- [Task to complete]: A word-for-word repeat of the records below is what this calls for.

- [Provided records]:
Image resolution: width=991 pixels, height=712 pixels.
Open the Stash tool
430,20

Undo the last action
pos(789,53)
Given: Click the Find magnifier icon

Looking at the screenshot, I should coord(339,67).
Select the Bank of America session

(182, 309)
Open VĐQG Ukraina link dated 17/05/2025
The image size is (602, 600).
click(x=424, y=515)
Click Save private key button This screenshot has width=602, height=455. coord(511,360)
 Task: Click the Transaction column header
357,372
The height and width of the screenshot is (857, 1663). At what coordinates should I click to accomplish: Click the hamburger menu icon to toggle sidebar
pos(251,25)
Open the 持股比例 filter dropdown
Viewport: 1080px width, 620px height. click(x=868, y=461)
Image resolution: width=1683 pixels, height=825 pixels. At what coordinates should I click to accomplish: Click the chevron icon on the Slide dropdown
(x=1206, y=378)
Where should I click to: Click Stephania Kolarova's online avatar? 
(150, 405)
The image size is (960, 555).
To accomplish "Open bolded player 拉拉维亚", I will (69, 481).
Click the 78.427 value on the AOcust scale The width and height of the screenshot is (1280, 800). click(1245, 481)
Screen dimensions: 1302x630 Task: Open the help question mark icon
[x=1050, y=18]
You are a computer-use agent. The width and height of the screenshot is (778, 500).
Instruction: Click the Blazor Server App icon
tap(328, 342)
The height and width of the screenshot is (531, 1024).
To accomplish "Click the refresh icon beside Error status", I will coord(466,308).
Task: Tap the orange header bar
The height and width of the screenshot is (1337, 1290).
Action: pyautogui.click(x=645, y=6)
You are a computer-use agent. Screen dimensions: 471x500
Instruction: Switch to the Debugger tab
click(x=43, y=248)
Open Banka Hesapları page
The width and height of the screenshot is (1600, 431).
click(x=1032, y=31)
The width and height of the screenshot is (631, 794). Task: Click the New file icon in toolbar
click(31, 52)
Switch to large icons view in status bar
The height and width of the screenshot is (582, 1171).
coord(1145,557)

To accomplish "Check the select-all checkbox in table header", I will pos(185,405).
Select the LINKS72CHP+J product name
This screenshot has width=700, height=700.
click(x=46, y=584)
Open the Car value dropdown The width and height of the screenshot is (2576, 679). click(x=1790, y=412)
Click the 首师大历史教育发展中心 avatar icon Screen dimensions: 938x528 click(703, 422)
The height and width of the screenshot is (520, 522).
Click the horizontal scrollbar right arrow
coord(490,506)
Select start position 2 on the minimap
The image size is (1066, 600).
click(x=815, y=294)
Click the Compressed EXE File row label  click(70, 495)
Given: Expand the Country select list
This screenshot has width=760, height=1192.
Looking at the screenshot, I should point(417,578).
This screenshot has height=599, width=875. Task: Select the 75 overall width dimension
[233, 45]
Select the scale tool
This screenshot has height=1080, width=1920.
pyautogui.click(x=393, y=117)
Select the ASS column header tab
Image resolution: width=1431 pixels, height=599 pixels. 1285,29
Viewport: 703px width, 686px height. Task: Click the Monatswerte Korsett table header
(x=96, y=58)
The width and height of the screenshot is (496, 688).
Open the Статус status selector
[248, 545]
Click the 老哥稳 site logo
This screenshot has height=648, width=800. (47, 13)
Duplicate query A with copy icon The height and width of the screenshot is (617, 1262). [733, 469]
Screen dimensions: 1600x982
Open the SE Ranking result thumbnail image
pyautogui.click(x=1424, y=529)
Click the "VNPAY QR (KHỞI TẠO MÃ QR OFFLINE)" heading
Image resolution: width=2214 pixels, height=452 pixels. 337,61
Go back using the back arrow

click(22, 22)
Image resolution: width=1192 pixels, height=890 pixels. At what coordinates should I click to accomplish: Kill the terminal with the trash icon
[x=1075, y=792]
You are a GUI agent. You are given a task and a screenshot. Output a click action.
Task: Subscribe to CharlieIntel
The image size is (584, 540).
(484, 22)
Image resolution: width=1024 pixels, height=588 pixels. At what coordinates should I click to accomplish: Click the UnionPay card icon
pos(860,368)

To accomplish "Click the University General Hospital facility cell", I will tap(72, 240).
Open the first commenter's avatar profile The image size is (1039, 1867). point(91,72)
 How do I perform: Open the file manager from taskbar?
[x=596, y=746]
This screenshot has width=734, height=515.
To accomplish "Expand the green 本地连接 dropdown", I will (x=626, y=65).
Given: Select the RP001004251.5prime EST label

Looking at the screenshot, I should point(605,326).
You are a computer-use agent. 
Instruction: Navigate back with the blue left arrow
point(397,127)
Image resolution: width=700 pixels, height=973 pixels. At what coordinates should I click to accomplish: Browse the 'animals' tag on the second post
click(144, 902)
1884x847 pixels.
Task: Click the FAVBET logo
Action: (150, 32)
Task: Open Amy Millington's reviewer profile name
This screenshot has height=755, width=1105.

- [Exercise answer]:
Image resolution: width=991 pixels, height=712 pixels.
Open the Stash tool
430,20

Undo the last action
pos(789,53)
Given: Click the Find magnifier icon

Looking at the screenshot, I should coord(339,67).
Select the Bank of America session

(182, 309)
Open VĐQG Ukraina link dated 17/05/2025
The image size is (602, 600).
click(x=424, y=515)
Click Save private key button This screenshot has width=602, height=455. coord(511,360)
 Task: Click the Transaction column header
357,372
The height and width of the screenshot is (857, 1663). At what coordinates should I click to accomplish: Click the hamburger menu icon to toggle sidebar
pos(251,25)
Open the 持股比例 filter dropdown
Viewport: 1080px width, 620px height. click(x=868, y=461)
Image resolution: width=1683 pixels, height=825 pixels. At what coordinates should I click to accomplish: Click the chevron icon on the Slide dropdown
(x=1206, y=378)
Where should I click to: Click Stephania Kolarova's online avatar? 
(150, 405)
The image size is (960, 555).
To accomplish "Open bolded player 拉拉维亚", I will (69, 481).
Click the 78.427 value on the AOcust scale The width and height of the screenshot is (1280, 800). click(1245, 481)
Screen dimensions: 1302x630 Task: Open the help question mark icon
[x=1050, y=18]
You are a computer-use agent. The width and height of the screenshot is (778, 500).
Instruction: Click the Blazor Server App icon
tap(328, 342)
The height and width of the screenshot is (531, 1024).
To accomplish "Click the refresh icon beside Error status", I will coord(466,308).
Task: Tap the orange header bar
The height and width of the screenshot is (1337, 1290).
Action: pyautogui.click(x=645, y=6)
You are a computer-use agent. Screen dimensions: 471x500
Instruction: Switch to the Debugger tab
click(x=43, y=248)
Open Banka Hesapları page
The width and height of the screenshot is (1600, 431).
click(x=1032, y=31)
The width and height of the screenshot is (631, 794). Task: Click the New file icon in toolbar
click(31, 52)
Switch to large icons view in status bar
The height and width of the screenshot is (582, 1171).
coord(1145,557)

To accomplish "Check the select-all checkbox in table header", I will pos(185,405).
Select the LINKS72CHP+J product name
This screenshot has width=700, height=700.
click(x=46, y=584)
Open the Car value dropdown The width and height of the screenshot is (2576, 679). click(x=1790, y=412)
Click the 首师大历史教育发展中心 avatar icon Screen dimensions: 938x528 click(703, 422)
The height and width of the screenshot is (520, 522).
Click the horizontal scrollbar right arrow
coord(490,506)
Select start position 2 on the minimap
The image size is (1066, 600).
click(x=815, y=294)
Click the Compressed EXE File row label  click(70, 495)
Given: Expand the Country select list
This screenshot has width=760, height=1192.
Looking at the screenshot, I should point(417,578).
This screenshot has height=599, width=875. Task: Select the 75 overall width dimension
[233, 45]
Select the scale tool
This screenshot has height=1080, width=1920.
pyautogui.click(x=393, y=117)
Select the ASS column header tab
Image resolution: width=1431 pixels, height=599 pixels. 1285,29
Viewport: 703px width, 686px height. Task: Click the Monatswerte Korsett table header
(x=96, y=58)
The width and height of the screenshot is (496, 688).
Open the Статус status selector
[248, 545]
Click the 老哥稳 site logo
This screenshot has height=648, width=800. (47, 13)
Duplicate query A with copy icon The height and width of the screenshot is (617, 1262). [733, 469]
Screen dimensions: 1600x982
Open the SE Ranking result thumbnail image
pyautogui.click(x=1424, y=529)
Click the "VNPAY QR (KHỞI TẠO MÃ QR OFFLINE)" heading
Image resolution: width=2214 pixels, height=452 pixels. 337,61
Go back using the back arrow

click(22, 22)
Image resolution: width=1192 pixels, height=890 pixels. At what coordinates should I click to accomplish: Kill the terminal with the trash icon
[x=1075, y=792]
You are a GUI agent. You are given a task and a screenshot. Output a click action.
Task: Subscribe to CharlieIntel
The image size is (584, 540).
(484, 22)
Image resolution: width=1024 pixels, height=588 pixels. At what coordinates should I click to accomplish: Click the UnionPay card icon
pos(860,368)

To accomplish "Click the University General Hospital facility cell", I will tap(72, 240).
Open the first commenter's avatar profile The image size is (1039, 1867). point(91,72)
 How do I perform: Open the file manager from taskbar?
[x=596, y=746]
This screenshot has width=734, height=515.
To accomplish "Expand the green 本地连接 dropdown", I will (x=626, y=65).
Given: Select the RP001004251.5prime EST label

Looking at the screenshot, I should point(605,326).
You are a computer-use agent. 
Instruction: Navigate back with the blue left arrow
point(397,127)
Image resolution: width=700 pixels, height=973 pixels. At what coordinates should I click to accomplish: Browse the 'animals' tag on the second post
click(144, 902)
1884x847 pixels.
Task: Click the FAVBET logo
Action: (150, 32)
Task: Open Amy Millington's reviewer profile name
This screenshot has height=755, width=1105.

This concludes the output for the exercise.